ICICI Prudential Life Insurance Ltd’s value of new business (VNB) is expected to grow by 23 per cent in FY23, in-line with the company’s guidance of doubling its FY19 VNB by the end of the current financial year. In Q1FY23, the insurer’s VNB grew 32 per cent to ₹471 crore.

“From an overall performance perspective, we are quite satisfied with our VNB metric and we do believe that we are on track to achieve the year-end target,” MD & CEO N.S. Kannan said in an interview with BusinessLine.

Kannan said in the coming financial years too, ICICI Prudential Life will focus on growing the absolute value of VNB, at a rate equivalent to that of the industry growth--seen at around 15-20 per cent.

ICICI Prudential Life posted a net profit of ₹156 crore for Q1FY23 compared with a loss of ₹186 crore a year ago. Profitability was aided by on-year new business premium growth of 24 per cent, improvement in the persistency ratios and a significant reduction in Covid-related death claims, Kannan said.

In Q1FY23, the insurer received Covid claims of ₹16 crore pertaining to deaths that happened in Q4FY22, Kannan said adding that claims related to deaths during the reporting quarter were only nine. Against these claims, the insurer has carried forward Covid-related provisions of ₹24 crore into FY23. “We will wait for another quarter or so, and see whether any claims are emerging, before deciding to bring it down,”Kannan said.

Product mix

A key driver of profitability for the insurer has been the strong growth in the high-margin protection segment, which grew 22 per cent on year to ₹330 crore in terms of APE (annualised premium equivalent). Protection products comprised 22 per cent of the insurer’s product mix, an increase from 17 per cent in FY22 and 9 per cent in FY19.

::::::::::

> **WHAT YOU NEED TO DO**:
Answer these questions using the article about ICICI Prudential Life:
(a) By what percentage did the insurer's VNB grow in Q1FY23, and to what amount?
(b) What net profit did the insurer post for Q1FY23?
(c) What share of the insurer's product mix did protection products make up?
Draw only on the article about ICICI Prudential Life and nothing beyond it.

::::::::::

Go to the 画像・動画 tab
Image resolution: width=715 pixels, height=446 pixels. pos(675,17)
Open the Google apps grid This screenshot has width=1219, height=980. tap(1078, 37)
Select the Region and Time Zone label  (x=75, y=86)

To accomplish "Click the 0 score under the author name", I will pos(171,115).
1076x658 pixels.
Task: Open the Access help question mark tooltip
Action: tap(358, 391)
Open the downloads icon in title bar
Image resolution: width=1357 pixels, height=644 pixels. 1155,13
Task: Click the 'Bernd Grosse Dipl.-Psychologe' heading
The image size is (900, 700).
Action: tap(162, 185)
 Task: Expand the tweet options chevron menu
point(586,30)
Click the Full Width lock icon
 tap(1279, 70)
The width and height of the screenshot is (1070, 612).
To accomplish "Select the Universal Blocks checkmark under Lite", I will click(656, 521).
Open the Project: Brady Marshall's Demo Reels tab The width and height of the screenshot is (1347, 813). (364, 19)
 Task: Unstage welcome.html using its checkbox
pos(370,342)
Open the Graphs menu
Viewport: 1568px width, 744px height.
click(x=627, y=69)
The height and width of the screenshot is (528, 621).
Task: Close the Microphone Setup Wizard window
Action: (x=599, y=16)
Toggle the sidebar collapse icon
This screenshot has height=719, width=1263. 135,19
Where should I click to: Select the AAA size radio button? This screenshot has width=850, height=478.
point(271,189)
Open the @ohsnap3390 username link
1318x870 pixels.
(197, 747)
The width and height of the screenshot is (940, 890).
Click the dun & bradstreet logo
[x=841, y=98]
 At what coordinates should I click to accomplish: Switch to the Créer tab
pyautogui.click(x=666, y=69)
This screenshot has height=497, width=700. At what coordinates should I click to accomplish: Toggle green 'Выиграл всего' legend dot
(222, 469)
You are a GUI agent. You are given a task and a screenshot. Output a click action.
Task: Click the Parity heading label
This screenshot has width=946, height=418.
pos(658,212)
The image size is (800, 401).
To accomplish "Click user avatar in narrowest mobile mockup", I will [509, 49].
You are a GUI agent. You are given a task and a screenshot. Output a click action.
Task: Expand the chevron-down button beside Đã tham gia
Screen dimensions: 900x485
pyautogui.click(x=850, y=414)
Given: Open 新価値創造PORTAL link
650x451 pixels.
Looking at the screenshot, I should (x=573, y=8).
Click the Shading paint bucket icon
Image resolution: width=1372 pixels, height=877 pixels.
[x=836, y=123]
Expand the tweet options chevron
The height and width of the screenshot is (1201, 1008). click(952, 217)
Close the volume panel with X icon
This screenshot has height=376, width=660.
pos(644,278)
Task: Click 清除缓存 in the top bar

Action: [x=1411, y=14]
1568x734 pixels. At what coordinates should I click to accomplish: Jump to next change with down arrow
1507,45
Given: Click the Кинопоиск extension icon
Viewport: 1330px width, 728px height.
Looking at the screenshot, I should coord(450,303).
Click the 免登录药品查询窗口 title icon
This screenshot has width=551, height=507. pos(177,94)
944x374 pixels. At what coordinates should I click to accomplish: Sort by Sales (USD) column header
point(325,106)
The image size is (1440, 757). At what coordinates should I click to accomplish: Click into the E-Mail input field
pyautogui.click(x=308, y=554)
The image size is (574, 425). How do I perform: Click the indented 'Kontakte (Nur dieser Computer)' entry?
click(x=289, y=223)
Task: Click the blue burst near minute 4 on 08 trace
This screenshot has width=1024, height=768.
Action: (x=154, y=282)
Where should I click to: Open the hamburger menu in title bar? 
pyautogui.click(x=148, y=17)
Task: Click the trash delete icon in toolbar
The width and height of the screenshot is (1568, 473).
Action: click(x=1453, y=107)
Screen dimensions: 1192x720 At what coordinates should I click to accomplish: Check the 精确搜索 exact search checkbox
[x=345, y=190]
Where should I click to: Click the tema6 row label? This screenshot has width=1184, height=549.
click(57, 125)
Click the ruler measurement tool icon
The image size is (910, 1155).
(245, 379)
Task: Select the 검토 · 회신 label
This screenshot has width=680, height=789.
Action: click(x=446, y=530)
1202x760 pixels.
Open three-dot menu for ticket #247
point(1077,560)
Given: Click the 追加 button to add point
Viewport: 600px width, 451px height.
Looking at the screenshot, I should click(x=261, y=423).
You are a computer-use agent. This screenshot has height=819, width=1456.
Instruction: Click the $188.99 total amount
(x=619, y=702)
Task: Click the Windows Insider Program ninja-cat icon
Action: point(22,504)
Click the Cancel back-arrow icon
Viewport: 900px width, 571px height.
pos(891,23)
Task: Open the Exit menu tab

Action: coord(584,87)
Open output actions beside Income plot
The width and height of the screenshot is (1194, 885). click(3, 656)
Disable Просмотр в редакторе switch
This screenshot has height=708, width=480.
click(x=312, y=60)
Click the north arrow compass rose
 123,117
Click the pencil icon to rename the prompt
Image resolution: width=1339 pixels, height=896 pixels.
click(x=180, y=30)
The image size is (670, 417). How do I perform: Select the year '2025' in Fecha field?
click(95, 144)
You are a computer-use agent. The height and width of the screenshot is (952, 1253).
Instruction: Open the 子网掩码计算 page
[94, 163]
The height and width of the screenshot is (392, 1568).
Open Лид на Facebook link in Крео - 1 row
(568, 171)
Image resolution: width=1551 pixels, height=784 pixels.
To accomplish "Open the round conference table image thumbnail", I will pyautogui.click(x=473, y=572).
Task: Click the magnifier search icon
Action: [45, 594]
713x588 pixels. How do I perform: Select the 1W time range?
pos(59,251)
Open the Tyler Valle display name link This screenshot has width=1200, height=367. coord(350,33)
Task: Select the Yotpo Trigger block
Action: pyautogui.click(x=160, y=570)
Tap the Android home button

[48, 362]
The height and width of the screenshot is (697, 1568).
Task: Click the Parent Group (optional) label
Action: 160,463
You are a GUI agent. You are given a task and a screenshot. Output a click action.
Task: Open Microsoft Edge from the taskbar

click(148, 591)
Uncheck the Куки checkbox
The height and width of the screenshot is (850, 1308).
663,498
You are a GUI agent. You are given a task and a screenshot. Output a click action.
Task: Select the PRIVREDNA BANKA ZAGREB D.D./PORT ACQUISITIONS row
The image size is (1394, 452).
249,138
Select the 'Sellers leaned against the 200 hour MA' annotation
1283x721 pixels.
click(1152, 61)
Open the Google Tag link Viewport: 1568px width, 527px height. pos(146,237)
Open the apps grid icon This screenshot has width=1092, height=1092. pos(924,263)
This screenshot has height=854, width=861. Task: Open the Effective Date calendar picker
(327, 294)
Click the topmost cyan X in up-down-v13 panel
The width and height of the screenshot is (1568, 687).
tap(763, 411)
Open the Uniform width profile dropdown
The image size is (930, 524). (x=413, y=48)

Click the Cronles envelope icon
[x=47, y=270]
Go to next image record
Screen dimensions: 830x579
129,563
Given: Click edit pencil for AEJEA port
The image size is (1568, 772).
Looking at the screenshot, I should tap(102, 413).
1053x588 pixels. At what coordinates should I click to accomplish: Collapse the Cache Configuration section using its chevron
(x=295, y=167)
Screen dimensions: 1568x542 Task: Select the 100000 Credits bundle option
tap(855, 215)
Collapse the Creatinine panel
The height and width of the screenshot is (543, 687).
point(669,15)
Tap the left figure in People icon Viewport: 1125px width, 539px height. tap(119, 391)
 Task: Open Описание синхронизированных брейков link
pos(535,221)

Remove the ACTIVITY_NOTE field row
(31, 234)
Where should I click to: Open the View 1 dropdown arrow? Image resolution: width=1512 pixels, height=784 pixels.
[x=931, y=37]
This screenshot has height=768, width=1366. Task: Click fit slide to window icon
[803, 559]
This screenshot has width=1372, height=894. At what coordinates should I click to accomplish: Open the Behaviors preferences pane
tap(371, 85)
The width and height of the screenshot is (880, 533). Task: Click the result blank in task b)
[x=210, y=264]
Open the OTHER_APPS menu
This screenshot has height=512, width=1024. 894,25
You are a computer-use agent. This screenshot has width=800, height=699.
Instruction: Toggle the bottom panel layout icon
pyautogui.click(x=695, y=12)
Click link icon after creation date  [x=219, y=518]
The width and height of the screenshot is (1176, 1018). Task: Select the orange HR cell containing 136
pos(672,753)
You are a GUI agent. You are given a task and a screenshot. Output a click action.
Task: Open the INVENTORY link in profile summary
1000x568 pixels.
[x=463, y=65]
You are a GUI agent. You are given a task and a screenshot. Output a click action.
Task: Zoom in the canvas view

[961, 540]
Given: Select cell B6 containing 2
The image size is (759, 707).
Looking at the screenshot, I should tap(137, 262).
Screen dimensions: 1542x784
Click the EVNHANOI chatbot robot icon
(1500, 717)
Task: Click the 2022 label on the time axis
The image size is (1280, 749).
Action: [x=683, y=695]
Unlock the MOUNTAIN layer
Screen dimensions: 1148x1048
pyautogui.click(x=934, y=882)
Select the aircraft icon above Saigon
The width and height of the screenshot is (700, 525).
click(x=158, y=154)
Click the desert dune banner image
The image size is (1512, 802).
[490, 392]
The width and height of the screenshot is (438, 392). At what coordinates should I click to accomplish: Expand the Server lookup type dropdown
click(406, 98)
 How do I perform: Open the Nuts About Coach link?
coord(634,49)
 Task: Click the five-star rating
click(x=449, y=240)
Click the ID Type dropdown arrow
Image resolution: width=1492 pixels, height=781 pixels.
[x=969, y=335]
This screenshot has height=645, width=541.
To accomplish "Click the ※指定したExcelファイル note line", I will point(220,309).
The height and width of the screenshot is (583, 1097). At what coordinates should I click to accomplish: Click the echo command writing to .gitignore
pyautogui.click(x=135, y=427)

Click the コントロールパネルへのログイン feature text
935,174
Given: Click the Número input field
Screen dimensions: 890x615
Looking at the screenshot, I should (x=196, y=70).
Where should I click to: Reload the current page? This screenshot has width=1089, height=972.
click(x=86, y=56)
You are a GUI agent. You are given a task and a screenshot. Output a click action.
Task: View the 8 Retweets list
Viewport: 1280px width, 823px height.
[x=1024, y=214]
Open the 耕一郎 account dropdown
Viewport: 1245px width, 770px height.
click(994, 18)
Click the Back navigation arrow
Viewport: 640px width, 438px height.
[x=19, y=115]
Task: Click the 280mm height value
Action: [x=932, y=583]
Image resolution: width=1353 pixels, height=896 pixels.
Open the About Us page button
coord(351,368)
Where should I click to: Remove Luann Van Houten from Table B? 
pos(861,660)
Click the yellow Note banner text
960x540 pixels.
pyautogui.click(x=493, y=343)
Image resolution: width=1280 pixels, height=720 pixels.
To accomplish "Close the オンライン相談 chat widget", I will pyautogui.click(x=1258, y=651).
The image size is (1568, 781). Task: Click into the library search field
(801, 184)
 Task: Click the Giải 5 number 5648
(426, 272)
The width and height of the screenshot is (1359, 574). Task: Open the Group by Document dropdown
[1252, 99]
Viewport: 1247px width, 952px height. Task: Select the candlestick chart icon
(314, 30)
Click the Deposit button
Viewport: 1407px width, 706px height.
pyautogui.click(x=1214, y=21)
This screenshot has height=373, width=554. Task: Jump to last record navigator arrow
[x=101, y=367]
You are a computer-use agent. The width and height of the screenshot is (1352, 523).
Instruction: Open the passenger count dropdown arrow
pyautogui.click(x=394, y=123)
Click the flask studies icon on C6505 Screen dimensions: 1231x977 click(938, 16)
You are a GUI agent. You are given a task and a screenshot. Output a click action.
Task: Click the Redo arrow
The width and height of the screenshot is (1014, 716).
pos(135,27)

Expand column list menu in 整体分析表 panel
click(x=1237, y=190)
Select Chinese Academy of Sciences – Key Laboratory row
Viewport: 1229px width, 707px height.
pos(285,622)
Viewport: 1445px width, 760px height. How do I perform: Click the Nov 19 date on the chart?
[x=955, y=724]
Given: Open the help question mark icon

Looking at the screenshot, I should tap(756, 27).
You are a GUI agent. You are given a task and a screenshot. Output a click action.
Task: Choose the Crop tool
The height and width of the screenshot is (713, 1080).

::::::::::

> **ANSWER BELOW**:
(a) 32 per cent, to ₹471 crore.
(b) ₹156 crore.
(c) 22 per cent.